▶ WHAT YOU WILL DO
From the records below, output exactly the lines running from the line containing "Image resolution: width=800" through the line containing "Click the red fail", and no others.

----------------

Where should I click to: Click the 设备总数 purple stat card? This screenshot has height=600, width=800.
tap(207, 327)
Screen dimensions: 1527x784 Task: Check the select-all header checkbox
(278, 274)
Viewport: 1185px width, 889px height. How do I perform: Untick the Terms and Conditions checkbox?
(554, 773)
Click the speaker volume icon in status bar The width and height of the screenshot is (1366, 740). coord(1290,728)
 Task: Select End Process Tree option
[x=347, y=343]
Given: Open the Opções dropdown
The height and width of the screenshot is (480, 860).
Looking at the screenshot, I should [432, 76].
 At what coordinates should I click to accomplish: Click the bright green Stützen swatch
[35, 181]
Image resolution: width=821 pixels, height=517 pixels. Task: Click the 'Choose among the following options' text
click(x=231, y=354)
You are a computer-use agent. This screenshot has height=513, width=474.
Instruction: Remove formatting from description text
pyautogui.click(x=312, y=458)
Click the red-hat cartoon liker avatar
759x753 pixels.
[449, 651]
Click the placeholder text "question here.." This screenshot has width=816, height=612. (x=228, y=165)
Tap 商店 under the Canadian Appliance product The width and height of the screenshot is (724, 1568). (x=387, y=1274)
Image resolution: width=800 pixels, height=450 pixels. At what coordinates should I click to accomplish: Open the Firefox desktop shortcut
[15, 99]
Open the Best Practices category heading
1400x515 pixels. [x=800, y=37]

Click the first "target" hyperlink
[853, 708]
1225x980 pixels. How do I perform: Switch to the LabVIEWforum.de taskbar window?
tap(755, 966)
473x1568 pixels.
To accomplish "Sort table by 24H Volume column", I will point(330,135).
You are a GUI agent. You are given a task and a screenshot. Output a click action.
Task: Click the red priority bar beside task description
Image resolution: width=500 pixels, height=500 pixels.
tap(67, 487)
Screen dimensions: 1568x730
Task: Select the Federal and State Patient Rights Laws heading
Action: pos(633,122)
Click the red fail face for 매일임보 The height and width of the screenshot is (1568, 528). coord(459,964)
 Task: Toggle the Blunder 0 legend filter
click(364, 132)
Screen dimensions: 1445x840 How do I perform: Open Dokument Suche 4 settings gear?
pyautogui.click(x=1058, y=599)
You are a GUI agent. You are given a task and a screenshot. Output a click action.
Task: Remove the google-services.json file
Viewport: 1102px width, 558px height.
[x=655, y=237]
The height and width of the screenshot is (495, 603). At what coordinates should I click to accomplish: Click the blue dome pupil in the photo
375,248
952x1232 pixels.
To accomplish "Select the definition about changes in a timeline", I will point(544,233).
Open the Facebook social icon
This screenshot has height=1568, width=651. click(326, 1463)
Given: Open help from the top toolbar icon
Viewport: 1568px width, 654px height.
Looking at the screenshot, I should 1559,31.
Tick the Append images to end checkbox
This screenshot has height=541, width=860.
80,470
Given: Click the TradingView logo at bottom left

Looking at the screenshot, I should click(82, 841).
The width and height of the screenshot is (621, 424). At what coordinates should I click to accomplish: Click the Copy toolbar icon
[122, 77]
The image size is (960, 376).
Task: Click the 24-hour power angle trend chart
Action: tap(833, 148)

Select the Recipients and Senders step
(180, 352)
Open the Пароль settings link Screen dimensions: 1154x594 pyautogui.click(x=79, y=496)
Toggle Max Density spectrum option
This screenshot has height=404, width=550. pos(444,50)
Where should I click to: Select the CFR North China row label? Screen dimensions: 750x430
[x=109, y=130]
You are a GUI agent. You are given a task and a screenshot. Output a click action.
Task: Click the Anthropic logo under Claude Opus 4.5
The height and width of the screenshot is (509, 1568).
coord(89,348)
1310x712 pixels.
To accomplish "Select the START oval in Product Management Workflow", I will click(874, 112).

----------------

▶ ANSWER BOX
Image resolution: width=800 pixels, height=450 pixels. At what coordinates should I click to accomplish: Open the Firefox desktop shortcut
[15, 99]
Open the Best Practices category heading
1400x515 pixels. [x=800, y=37]

Click the first "target" hyperlink
[853, 708]
1225x980 pixels. How do I perform: Switch to the LabVIEWforum.de taskbar window?
tap(755, 966)
473x1568 pixels.
To accomplish "Sort table by 24H Volume column", I will point(330,135).
You are a GUI agent. You are given a task and a screenshot. Output a click action.
Task: Click the red priority bar beside task description
Image resolution: width=500 pixels, height=500 pixels.
tap(67, 487)
Screen dimensions: 1568x730
Task: Select the Federal and State Patient Rights Laws heading
Action: pos(633,122)
Click the red fail face for 매일임보 The height and width of the screenshot is (1568, 528). coord(459,964)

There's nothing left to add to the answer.